• Your task: What follows is a set of records. Copy them exactly and leave out the images.
[[ Data open ]]
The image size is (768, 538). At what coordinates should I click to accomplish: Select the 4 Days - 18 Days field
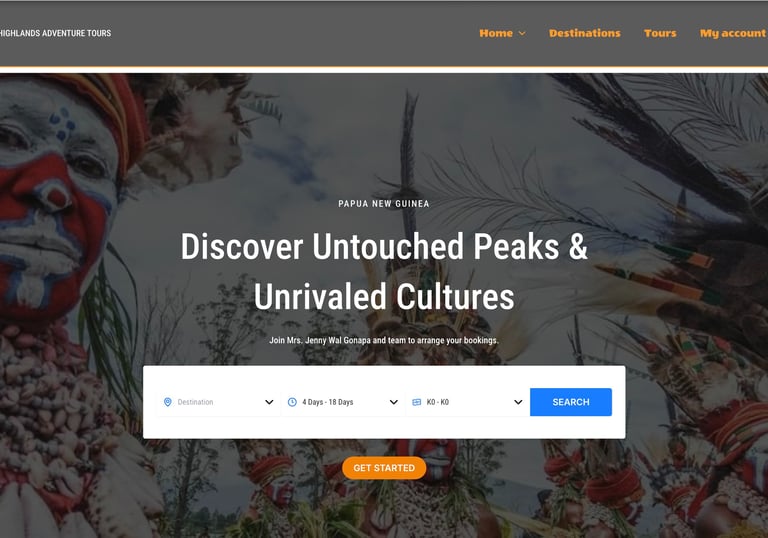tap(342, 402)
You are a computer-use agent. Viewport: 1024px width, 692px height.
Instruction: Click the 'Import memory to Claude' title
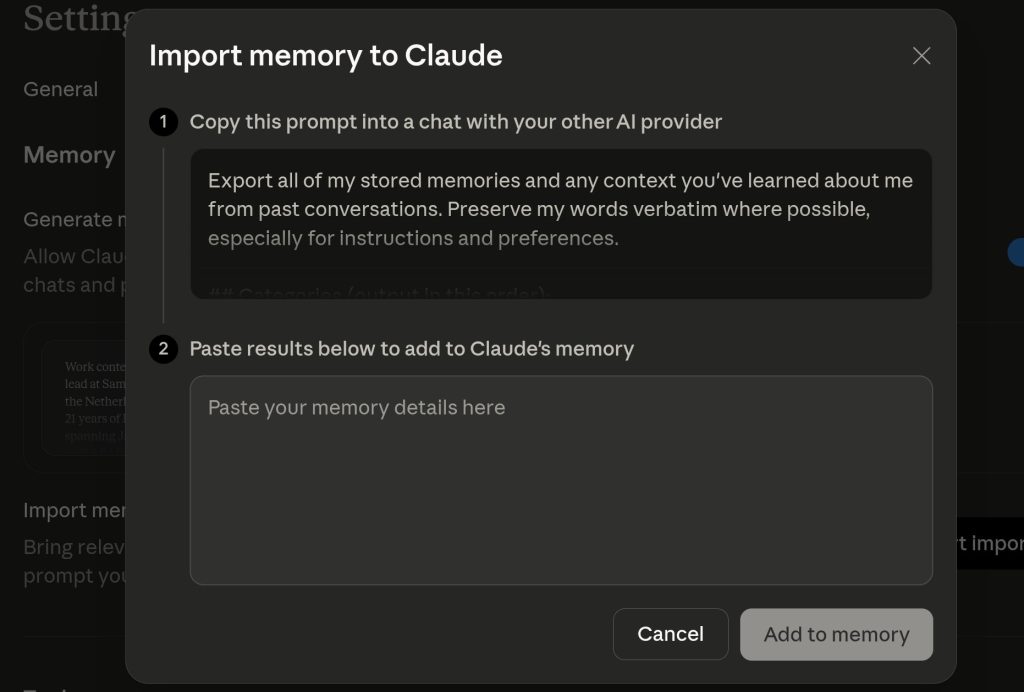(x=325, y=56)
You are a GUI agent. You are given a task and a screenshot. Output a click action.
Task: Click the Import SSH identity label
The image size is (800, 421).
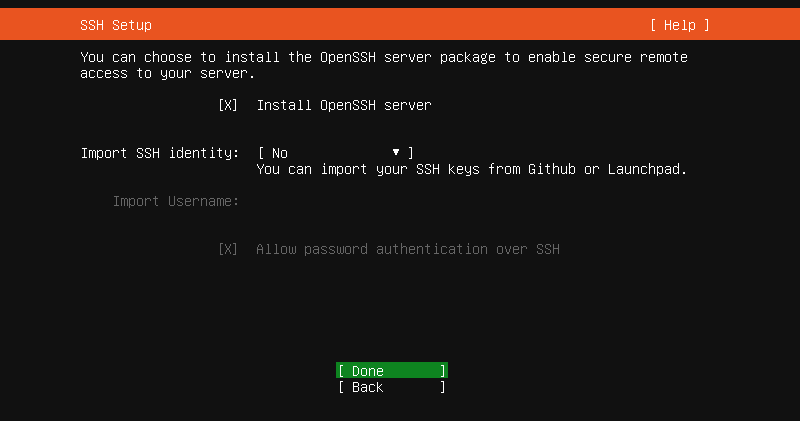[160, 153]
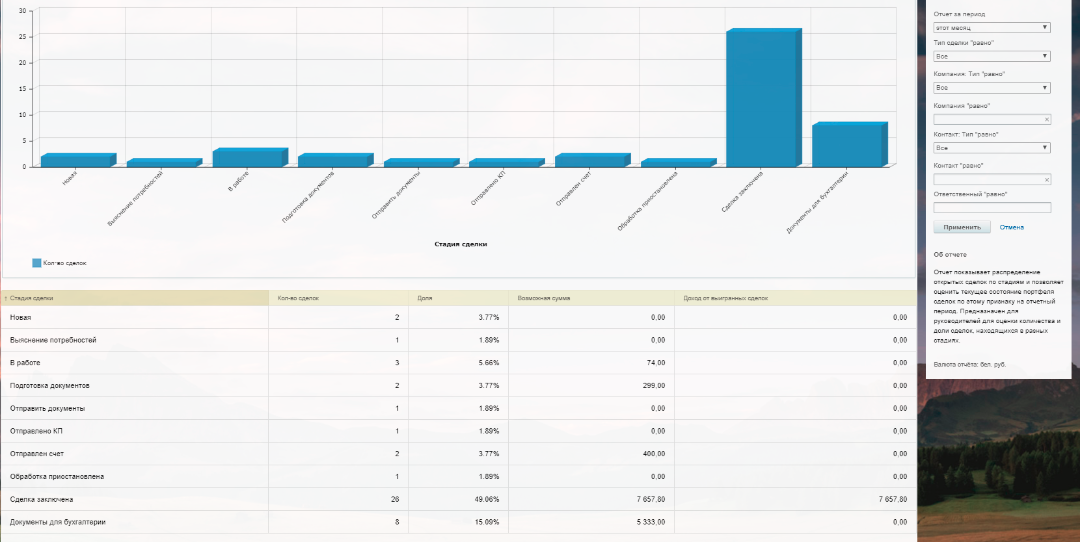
[[ Data closed ]]
• Answer box:
The image size is (768, 538). At what coordinates should I click to accomplish: Select the 4 Days - 18 Days field
tap(342, 402)
You are a computer-use agent. Viewport: 1024px width, 692px height.
Instruction: Click the 'Import memory to Claude' title
(x=325, y=56)
You are a GUI agent. You are given a task and a screenshot. Output a click action.
Task: Click the Import SSH identity label
The image size is (800, 421).
[160, 153]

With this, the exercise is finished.